We queried the National Cancer Database for patients with stage I NSCLC. Mixed-effects multivariable models were developed to establish the per-center adjusted rate of surgical therapy. Patients were stratified into quartiles based on the treating center's adjusted rate of surgical therapy. Survival was estimated and then tested by using Kaplan-Meier and the log-rank test. Multivariable Cox proportional hazard models were developed to estimate the effect of rate of surgical therapy on overall survival.

RESULTS:

A total of 139,802 patients met the criteria. There was wide variation in the per-center rate of surgical resection in the highest (80.8%) versus lowest (41.4%, p < 0.001) quartile.
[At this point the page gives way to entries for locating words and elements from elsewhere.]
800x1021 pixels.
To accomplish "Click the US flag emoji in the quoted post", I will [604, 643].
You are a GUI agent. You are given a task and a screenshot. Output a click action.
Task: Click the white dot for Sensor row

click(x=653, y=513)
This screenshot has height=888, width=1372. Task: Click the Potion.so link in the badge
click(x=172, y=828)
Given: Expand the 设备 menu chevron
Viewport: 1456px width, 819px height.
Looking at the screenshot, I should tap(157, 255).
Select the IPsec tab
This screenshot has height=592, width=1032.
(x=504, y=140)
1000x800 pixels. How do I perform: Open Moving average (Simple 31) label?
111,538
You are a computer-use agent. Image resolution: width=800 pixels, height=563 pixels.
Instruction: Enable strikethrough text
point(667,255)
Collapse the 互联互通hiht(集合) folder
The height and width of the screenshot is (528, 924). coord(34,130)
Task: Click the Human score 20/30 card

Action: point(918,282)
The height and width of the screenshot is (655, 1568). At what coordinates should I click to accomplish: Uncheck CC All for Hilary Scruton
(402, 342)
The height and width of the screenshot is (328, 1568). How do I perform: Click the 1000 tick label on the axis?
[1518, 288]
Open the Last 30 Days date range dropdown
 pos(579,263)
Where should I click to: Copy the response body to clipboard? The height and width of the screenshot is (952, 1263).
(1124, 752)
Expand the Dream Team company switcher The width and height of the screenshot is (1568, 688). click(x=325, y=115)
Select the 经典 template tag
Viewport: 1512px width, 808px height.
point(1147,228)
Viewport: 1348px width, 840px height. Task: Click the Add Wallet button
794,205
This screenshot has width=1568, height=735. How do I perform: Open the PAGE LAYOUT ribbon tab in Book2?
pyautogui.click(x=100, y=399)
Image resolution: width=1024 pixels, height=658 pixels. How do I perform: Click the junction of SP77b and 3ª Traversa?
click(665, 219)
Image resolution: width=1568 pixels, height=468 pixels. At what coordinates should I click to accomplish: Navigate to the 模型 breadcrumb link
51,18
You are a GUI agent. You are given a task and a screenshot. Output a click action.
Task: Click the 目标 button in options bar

Across cohorts, patients were similar in age (mean 68.8 years in the highest quartile versus 69.7 in the lowest quartile) and Charlson-Deyo Score of 2 or greater (15.1% in the highest quartile versus 14.4% in the lowest quartile). Five-year survival was higher for patients treated at high-use centers (52.7% versus 36.7%, p < 0.001). After adjustment, an adjusted rate of surgical therapy in the lowest 25th percentile was associated with lower survival (adjusted hazard ratio 1.40, 95% confidence interval: 1.37 to 1.40, p < 0.001).

CONCLUSIONS:

Treatment at a center with a higher rate of surgical therapy confers a considerable survival advantage, even after adjustment for hospital volume, surgical approach, and other confounders. Targeted efforts to improve adherence to guidelines about provision of surgical therapy in early-stage NSCLC may represent a meaningful opportunity to improve outcomes.